The silent woods pressed in on her from all sides like huge, enfolding arms. Ahead of her and behind, the narrow dirt road was little more than an indistinct gray blur that was soon lost in the surrounding dark in either direction.
A tingling jolt of fear shot through her as she considered what she should do next.
She was confused and disoriented.
How far was it back to town?
Should she start walking?
Or would it be better to wait until morning, if only to make sure she started off in the right direction?
What if she ended up back at the Round Top Trail head?
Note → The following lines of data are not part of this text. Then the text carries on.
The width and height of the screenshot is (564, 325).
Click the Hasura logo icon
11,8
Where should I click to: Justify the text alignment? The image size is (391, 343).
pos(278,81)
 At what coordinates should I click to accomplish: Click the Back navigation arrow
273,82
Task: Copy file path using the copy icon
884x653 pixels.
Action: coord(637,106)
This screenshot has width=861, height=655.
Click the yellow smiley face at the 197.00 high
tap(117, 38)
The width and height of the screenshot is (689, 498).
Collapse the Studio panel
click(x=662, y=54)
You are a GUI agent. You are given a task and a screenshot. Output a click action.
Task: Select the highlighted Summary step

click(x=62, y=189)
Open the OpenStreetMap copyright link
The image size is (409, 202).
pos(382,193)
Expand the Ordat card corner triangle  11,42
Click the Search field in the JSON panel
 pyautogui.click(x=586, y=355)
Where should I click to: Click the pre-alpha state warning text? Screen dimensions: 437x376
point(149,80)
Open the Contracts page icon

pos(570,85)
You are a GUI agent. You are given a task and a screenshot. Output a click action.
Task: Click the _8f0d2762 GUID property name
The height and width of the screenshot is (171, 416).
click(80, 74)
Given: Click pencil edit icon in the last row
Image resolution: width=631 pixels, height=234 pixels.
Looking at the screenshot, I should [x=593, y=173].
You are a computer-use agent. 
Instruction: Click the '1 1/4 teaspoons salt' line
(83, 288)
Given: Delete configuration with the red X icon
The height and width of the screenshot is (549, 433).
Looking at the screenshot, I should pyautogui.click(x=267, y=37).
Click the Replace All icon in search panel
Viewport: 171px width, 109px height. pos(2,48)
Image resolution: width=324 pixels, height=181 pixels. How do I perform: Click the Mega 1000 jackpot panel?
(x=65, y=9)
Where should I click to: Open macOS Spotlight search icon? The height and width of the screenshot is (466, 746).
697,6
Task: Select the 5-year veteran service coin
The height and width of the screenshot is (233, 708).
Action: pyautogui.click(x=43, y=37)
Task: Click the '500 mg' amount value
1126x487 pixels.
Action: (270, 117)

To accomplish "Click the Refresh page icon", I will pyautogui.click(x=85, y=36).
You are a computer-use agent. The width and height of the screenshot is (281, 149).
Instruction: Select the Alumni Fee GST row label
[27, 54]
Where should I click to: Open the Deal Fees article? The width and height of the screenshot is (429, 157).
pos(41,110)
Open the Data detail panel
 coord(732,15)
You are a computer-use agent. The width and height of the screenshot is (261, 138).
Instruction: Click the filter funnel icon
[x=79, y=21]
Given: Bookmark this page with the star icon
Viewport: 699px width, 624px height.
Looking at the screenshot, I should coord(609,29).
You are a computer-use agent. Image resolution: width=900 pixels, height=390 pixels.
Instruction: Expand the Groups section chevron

And what if that horrible monster was still back there, waiting for her?
Or—worse!
What if it was nearby?
As if to justify her rising fear, just then a mournful howl drifted to her out of the darkness. It started out low, but quickly built to a rising, wavering yelp that was immediately answered by another howl, this one sounding much closer. Sandy had been camping enough times with her father to know that these were either foxes or coyotes, but the first question that popped into her mind was: What are they hunting?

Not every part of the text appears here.